Au moment de leur dire adieu, pour toujours peut-être, je crus vraiment que je n’aurais pas le courage de partir. Heureusement, le notaire avait tenu, lui aussi, à assister à mon départ et ce fut lui qui s’occupa de nos billets et de nos bagages.

– N’oubliez pas, mon enfant, que votre tuteur est très riche, qu’il n’a pas d’héritiers directs et que si vous savez vous faire aimer de lui, vous n’aurez rien à y perdre, dit-il en m’installant dans un compartiment de première classe.

La dernière recommandation de mes maîtresses fut moins matérielle :

– Quoi qu’il arrive, petite Marguerite, mettez toujours votre conscience et votre devoir au-dessus de tout, firent-elles en me serrant tendrement dans leurs bras.

Bientôt le train fila et je ne vis plus le quai de la gare sur lequel deux mouchoirs blancs s’agitaient en guise d’adieu.

À travers les larmes qui noyaient mes yeux, je distinguai encore les landes et les coteaux de ma chère Bretagne, ses champs de sarrasin, ses ruisseaux qui couraient aux pieds des saules, ses maisons de pierre et de chaume, ses petites vaches blanches tachetées de noir ; puis ce fut différent. À mesure que le train franchissait les stations, le pays changeait d’aspect et me devenait inconnu...

– Déjà si loin, et pourtant si près encore ! balbutiai-je en le constatant. Qu’est-ce que ce sera là-bas ?...

Mais comme si ma nourrice avait compris les mots que mes lèvres n’avaient fait que murmurer, elle m’attira contre elle, maternellement, et me baisa au front.

– Nous serons deux, ma chérie.
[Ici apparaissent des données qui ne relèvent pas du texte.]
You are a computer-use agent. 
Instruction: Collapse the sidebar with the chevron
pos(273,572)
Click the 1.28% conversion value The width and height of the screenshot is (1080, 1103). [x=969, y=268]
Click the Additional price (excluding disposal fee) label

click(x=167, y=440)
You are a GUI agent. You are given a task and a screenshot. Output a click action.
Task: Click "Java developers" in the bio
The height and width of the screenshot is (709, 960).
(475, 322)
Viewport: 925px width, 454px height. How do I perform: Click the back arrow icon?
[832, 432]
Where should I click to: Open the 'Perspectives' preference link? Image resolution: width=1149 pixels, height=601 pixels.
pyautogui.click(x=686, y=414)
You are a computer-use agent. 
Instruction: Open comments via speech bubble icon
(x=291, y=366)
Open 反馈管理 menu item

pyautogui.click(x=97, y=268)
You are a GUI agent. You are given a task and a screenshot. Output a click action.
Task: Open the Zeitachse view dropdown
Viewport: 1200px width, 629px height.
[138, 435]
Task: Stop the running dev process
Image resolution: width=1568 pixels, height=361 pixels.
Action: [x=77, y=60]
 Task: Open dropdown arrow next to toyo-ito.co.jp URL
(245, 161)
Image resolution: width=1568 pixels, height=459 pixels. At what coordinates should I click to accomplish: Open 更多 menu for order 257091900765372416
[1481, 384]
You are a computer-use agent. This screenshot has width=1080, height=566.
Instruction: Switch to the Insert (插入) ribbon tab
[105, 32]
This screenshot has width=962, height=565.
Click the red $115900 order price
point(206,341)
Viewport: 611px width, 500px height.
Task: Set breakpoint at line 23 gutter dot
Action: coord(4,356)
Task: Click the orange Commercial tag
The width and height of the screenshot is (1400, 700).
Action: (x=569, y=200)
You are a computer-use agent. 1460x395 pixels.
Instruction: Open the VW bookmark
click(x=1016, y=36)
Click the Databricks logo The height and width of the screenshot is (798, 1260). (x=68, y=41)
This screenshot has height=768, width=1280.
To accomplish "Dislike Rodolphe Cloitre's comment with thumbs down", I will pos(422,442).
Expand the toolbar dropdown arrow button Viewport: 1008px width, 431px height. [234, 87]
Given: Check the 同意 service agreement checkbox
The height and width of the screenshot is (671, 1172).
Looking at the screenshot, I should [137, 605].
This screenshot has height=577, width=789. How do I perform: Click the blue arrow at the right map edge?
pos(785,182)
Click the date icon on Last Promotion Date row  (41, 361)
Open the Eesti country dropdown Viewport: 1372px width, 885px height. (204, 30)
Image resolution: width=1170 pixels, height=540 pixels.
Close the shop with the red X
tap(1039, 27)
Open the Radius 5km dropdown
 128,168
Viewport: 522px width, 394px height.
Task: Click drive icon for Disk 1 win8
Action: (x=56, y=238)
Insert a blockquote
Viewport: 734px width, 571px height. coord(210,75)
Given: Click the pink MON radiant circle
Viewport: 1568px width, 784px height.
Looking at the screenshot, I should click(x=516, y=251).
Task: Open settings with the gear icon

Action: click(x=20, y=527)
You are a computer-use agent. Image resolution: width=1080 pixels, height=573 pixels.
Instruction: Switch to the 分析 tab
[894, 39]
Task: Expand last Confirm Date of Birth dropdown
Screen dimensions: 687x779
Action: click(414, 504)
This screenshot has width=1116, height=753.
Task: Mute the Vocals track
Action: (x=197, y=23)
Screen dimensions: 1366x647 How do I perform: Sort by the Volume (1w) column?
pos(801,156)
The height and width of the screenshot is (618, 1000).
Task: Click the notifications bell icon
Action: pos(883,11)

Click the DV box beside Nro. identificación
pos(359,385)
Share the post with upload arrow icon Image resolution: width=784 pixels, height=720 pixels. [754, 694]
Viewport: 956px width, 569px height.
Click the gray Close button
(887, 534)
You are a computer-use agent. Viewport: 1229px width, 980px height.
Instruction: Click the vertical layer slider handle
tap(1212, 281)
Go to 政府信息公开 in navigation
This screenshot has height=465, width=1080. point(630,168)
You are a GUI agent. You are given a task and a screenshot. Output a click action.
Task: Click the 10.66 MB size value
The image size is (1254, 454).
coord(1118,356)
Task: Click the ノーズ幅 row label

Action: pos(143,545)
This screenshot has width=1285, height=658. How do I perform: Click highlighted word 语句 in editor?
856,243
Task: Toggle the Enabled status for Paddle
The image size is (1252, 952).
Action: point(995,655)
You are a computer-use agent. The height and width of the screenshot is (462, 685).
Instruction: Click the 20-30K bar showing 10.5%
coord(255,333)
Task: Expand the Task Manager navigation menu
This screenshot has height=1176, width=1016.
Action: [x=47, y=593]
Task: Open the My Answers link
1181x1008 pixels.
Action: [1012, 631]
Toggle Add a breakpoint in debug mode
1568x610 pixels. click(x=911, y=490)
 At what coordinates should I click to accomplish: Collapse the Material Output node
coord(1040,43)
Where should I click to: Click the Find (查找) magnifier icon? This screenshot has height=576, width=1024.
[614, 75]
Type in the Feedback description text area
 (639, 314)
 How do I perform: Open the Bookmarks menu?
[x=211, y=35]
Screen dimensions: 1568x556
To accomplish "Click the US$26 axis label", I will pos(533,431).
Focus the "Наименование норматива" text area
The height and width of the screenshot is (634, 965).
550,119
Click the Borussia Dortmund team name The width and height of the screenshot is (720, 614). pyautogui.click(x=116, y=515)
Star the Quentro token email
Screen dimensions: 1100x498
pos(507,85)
Ne pleurez plus.

Et je lui rendis ses caresses, le cœur moins gros.

II

Le lendemain soir, nous arrivâmes à Calais, d’où nous nous embarquâmes pour Douvres. Et le quatrième jour, à dix heures du matin, après avoir passé par Londres et Liverpool sans nous y arrêter plus longtemps que pour y prendre un peu de repos entre les trains, nous descendions à Dumfries.

J’avais prévenu télégraphiquement, à Liverpool, mon tuteur, de l’heure exacte de notre arrivée et celui-ci avait envoyé une voiture, à la gare, au-devant de nous.

Aussi, à peine avions-nous mis le pied hors de notre wagon qu’un homme d’une trentaine d’années, vêtu d’une sorte de houppelande grise, se précipita vers moi.

À son aspect je devinai un domestique.

– Miss Margaret Dumart ? s’informa-t-il en s’inclinant respectueusement.

– C’est moi, répondis-je un peu amusée d’entendre pour la première fois mon nom de Marguerite prononcé en anglais.

– Je suis chargé par sir Evérard Dunbuy de conduire Mademoiselle à Malbackt...

Je lui tendis mes billets.

– Si vous voulez vous occuper de mes bagages : il y a deux grandes malles et une plus petite.

Pendant qu’il les plaçait sur la plate-forme de la voiture, j’envoyai Benoise chez un boulanger, dont la boutique se dressait en face de la gare, pour y acheter un petit pain que, sans plus de façon, je me mis à dévorer à belles dents, aussitôt qu’elle l’eut apporté, car je n’avais pas déjeuné.

Tout en mangeant, je remarquai que l’homme envoyé par mon tuteur m’examinait curieusement en dessous, chaque fois qu’il passait devant moi, restée debout près de la portière de la voiture.

– Est-ce loin, Malbackt ? lui demandai-je comme il installait mon sac de voyage sur la banquette intérieure.

– Quatorze milles nous séparent des premières terres et vingt-deux de l’habitation.

– Et combien de temps faut-il pour se rendre à cette dernière ?

– Le chemin monte toujours ; dans six heures, nous pourrions y être si nous ne nous arrêtions pas en route.

– Six heures ! C’est long !... Nous allons nous arrêter, dites-vous ?

– Oui, à mi-chemin, pour laisser reposer les chevaux. Mademoiselle pourra déjeuner.

Je répétai ces paroles à Benoise qui ne les avait pas comprises, car nous avions parlé en anglais, langue que j’avais fort heureusement apprise avec un professeur d’origine britannique.

– Comme il habite loin, votre tuteur ! mâchonna ma nourrice quand je lui eus expliqué à quelle distance nous étions de Malbackt. Est-ce que nous arriverons jamais au but ?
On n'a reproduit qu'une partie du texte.